I know what you mean, i just dont like the sound of a 'temporary new home'.


----------



## zog (Jun 1, 2010)

beat23 said:


> While you're at it support other local shops too before they *imminently* disappear and get your food from Pulse Wholefoods .



I've heard they're just like tesco's...... but smaller and you don't get clubcard points.

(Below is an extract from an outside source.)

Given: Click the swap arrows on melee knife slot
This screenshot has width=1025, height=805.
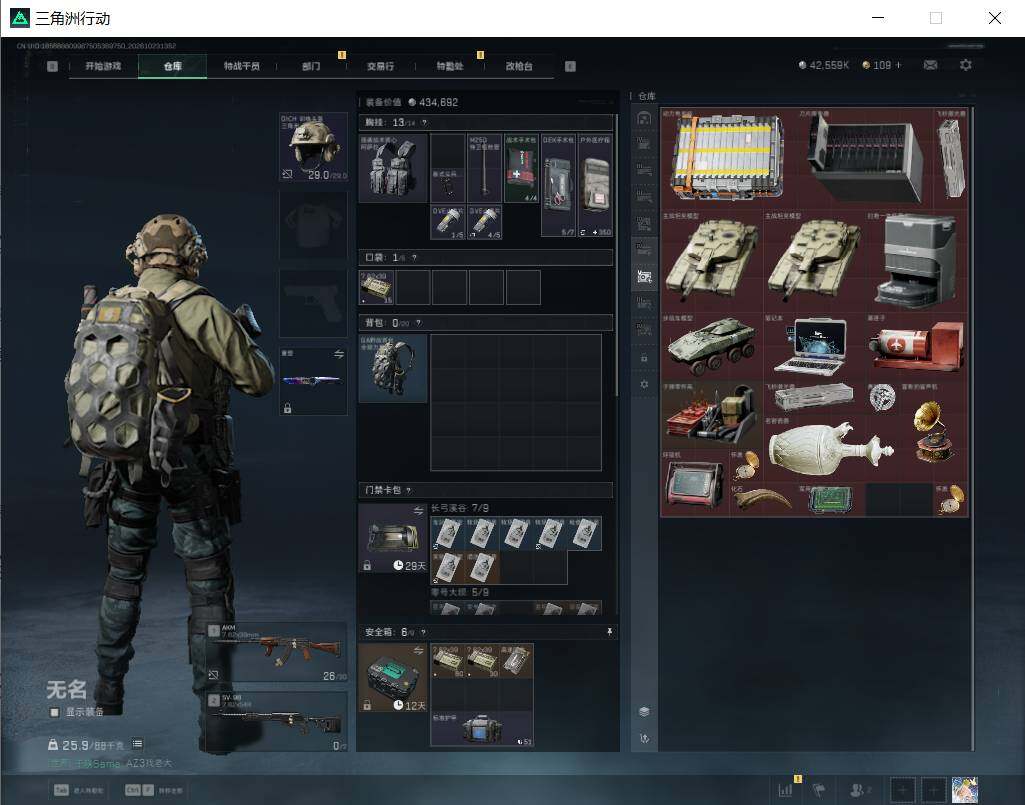Looking at the screenshot, I should [x=339, y=354].
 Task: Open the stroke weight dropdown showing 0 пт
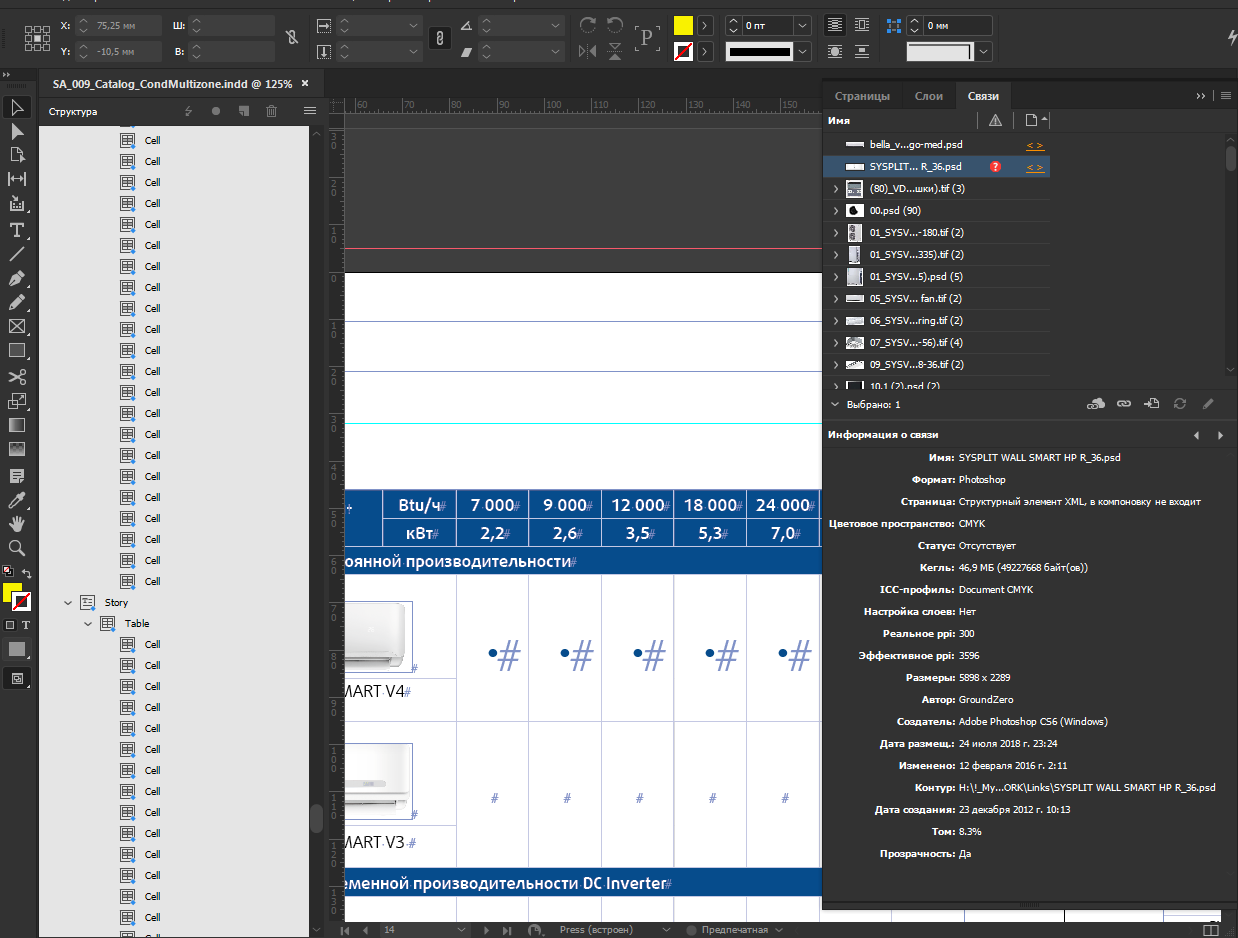(802, 25)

and their meat tastes a bit funny.


----------



## 1927 (Jun 1, 2010)

Infidel Castro said:


> As long as Spillers is moving into the arcade next door, it ain't closing.  Therefore, let's just look at it as an evolution in its history.  It seems to me that the city would be better served with a thriving, independent arcade scene anyway, so get it in there with the Clarks Pie shop, a Brains shop, a Grogg shop, a shop that sells leeks and shit and let's get on with it.  It's not closing, it's just moving.  That's not too bad.
> 
> And i stole the idea of having a special interest Welsh area from 1927 and one of his drunkin oratories in the local.  A class idea.

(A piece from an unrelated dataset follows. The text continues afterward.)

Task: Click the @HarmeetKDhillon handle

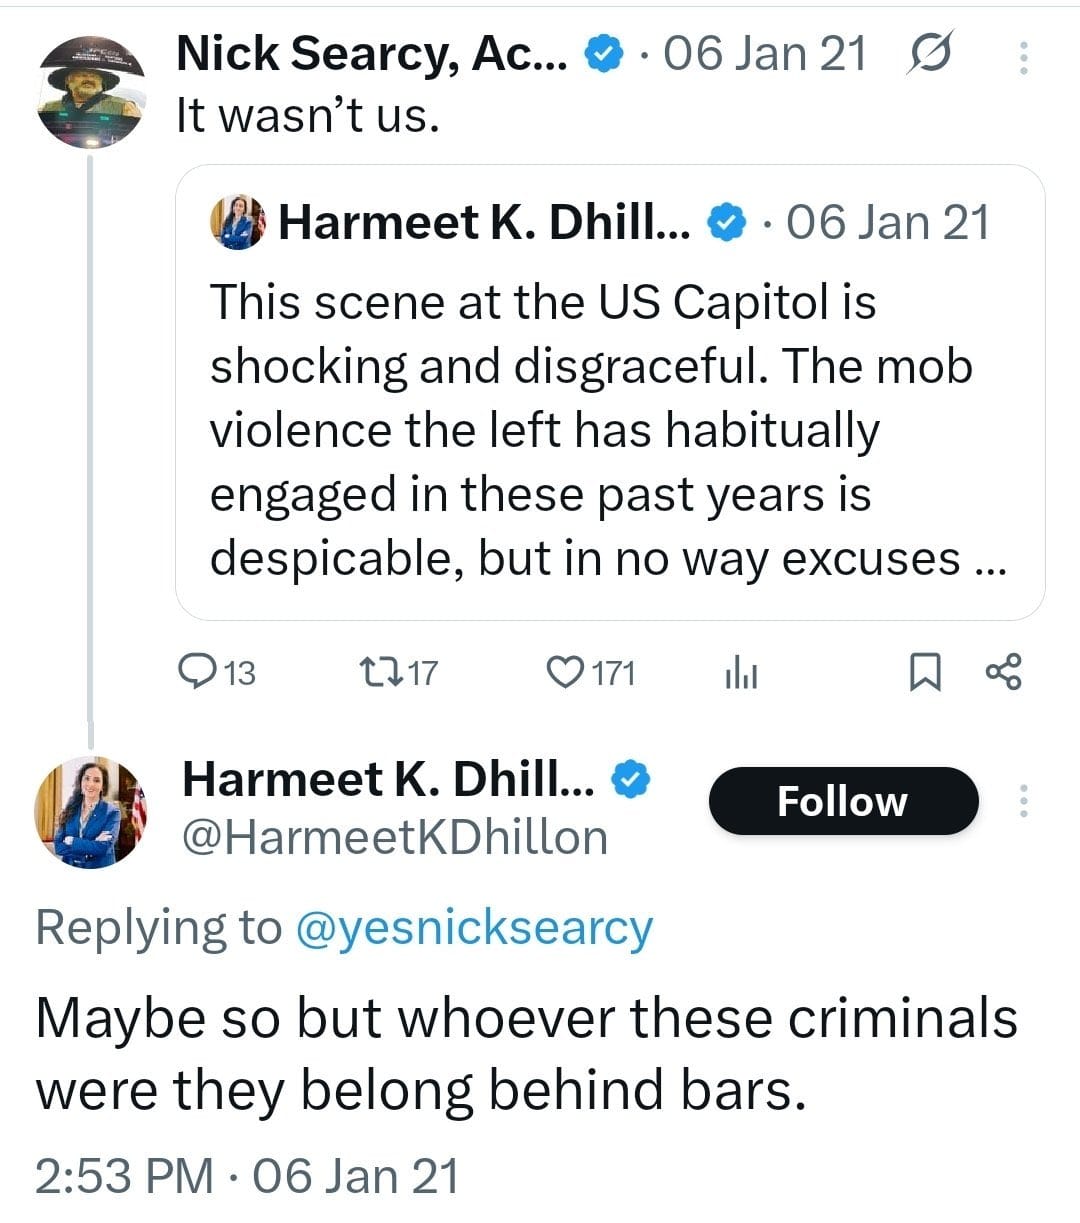Action: tap(394, 837)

I must have been drunk because I have absolutely no recollection of that particular brainwave at all!!


----------



## mattie (Jun 1, 2010)

1927 said:


> I must have been drunk because I have absolutely no recollection of that particular brainwave at all!!

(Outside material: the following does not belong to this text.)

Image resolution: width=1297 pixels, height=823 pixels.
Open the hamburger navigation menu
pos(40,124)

They're always the best ones.


----------



## Infidel Castro (Jun 2, 2010)

1927 said:


> I must have been drunk because I have absolutely no recollection of that particular brainwave at all!!



Effortless genius. 

Moe news in WM today:

http://www.walesonline.co.uk/cardif...cks-campaign-to-save-spillers-91466-26567673/


----------



## Infidel Castro (Jun 4, 2010)

The more I read of it, the more pig-headed Nick Todd sounds.  He could have moved ages ago.  He's bringing down a lot of shit on his own head.


----------



## Mrs Magpie (Jun 27, 2010)

Latest;
http://news.bbc.co.uk/local/southeastwales/hi/people_and_places/music/newsid_8751000/8751375.stm


----------



## ddraig (Jun 28, 2010)

shutting at 5.45 TODAY!
http://www.walesonline.co.uk/news/w...s-of-history-ends-at-spillers-91466-26729334/




			
				WoL said:
			
		

> The 60-year-old believes it has survived the internet age because his customers “like the record shop experience”.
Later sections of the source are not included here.